→ **Exercise**:
The records below are to be restated word for word, with their images omitted.

→ **The records**:
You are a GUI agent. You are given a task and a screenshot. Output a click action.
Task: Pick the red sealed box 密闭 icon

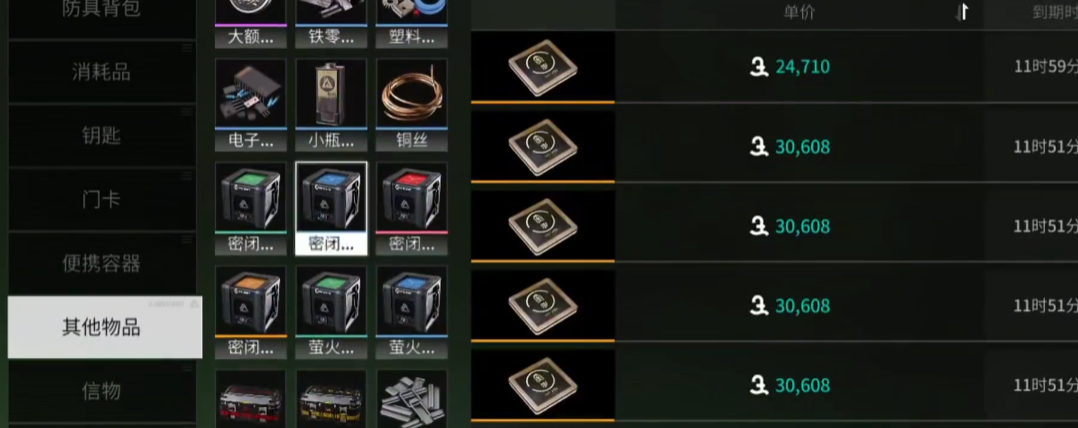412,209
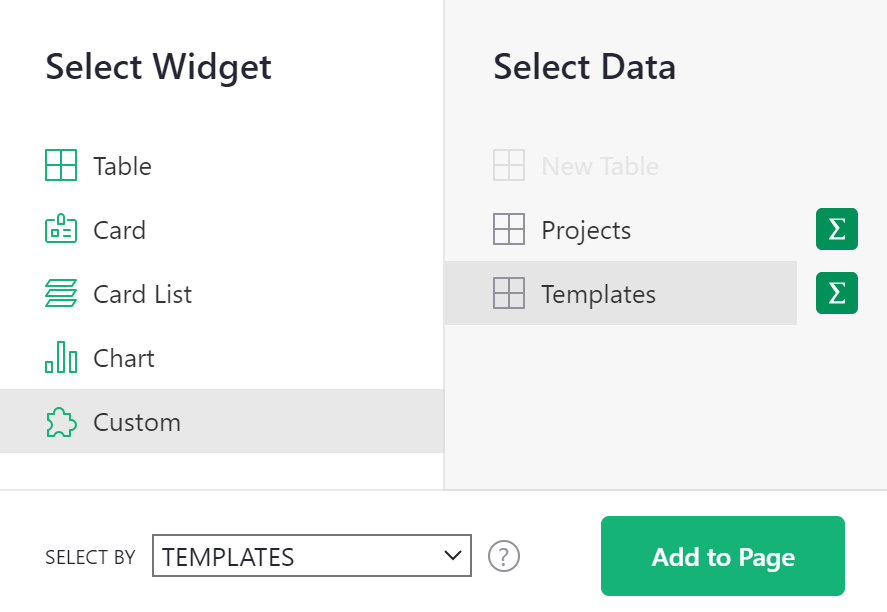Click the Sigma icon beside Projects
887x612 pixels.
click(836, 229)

→ **Answer area**:
You are a GUI agent. You are given a task and a screenshot. Output a click action.
Task: Pick the red sealed box 密闭 icon

412,209
Click the Sigma icon beside Projects
887x612 pixels.
click(836, 229)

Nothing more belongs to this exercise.